Extracted material

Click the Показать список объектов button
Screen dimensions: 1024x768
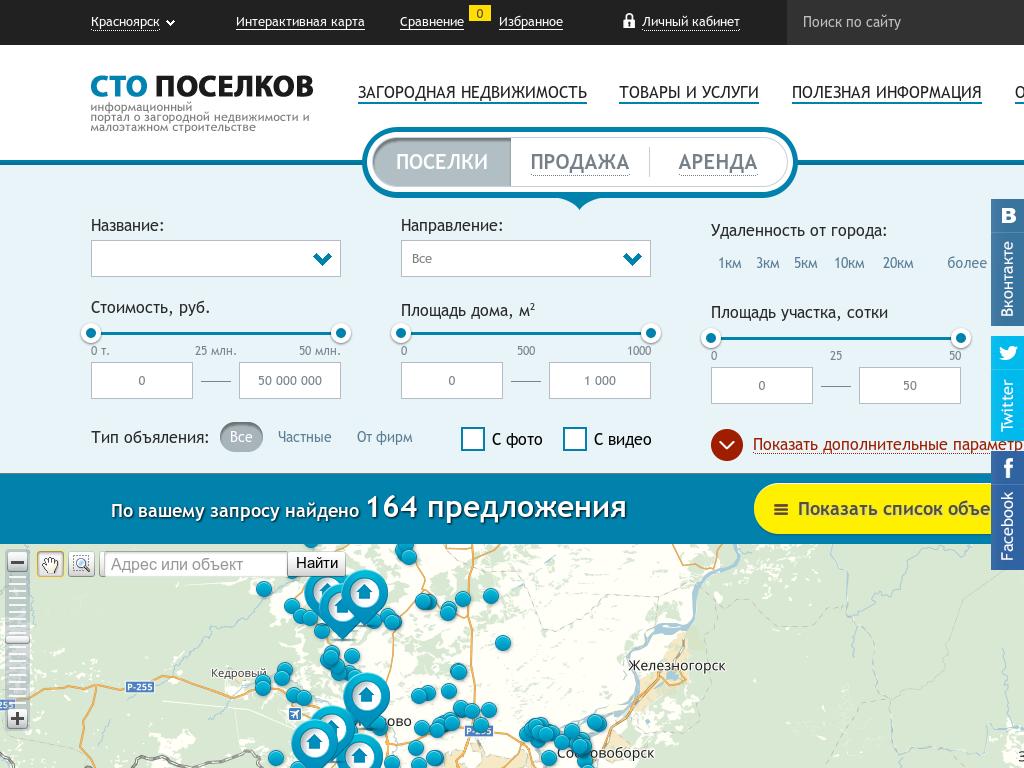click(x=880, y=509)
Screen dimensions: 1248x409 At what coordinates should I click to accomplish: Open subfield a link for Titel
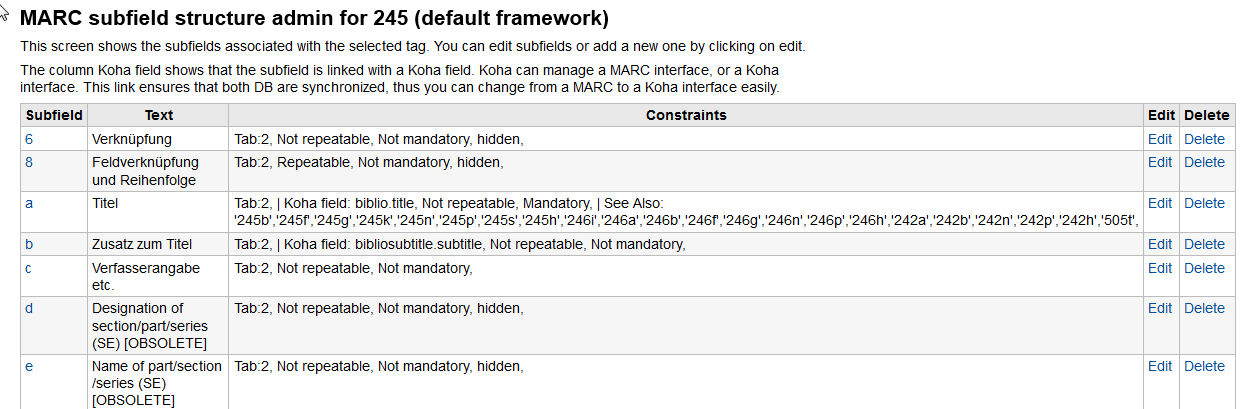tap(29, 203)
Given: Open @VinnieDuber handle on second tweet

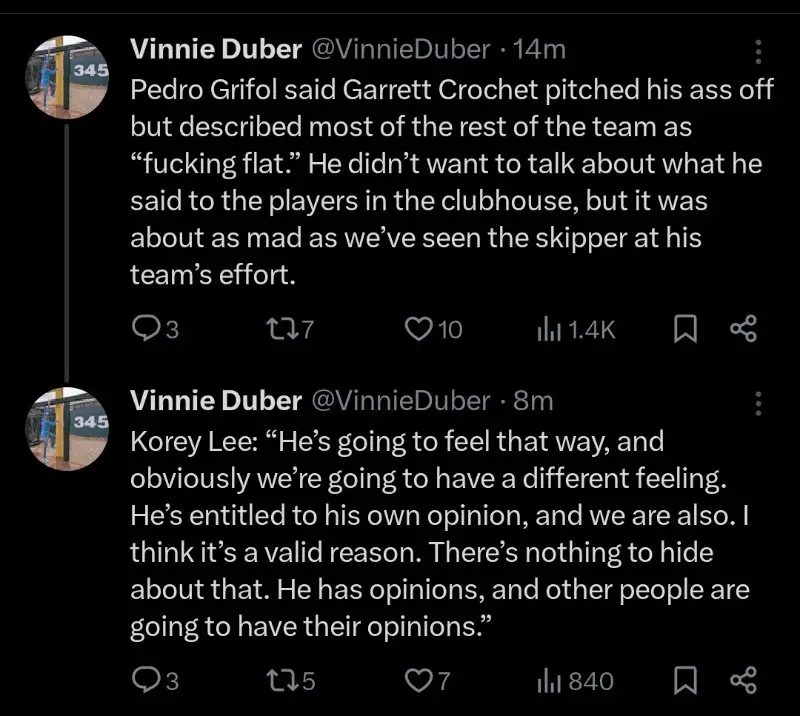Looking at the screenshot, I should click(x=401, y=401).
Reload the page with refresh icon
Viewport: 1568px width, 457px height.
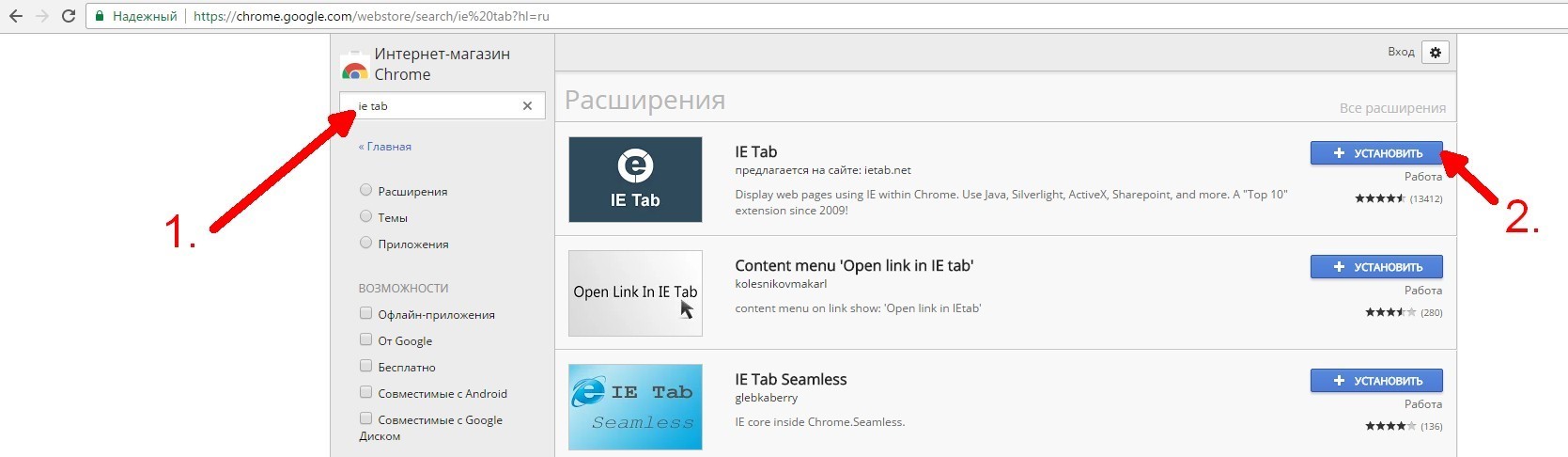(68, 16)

Exercise prompt
The answer should be the full material above, printed exactly, with no pictures in it.

Solution to this problem
Click the Показать список объектов button
Screen dimensions: 1024x768
click(x=880, y=509)
Screen dimensions: 1248x409 At what coordinates should I click to accomplish: Open subfield a link for Titel
tap(29, 203)
Given: Open @VinnieDuber handle on second tweet

Looking at the screenshot, I should click(x=401, y=401).
Reload the page with refresh icon
Viewport: 1568px width, 457px height.
(68, 16)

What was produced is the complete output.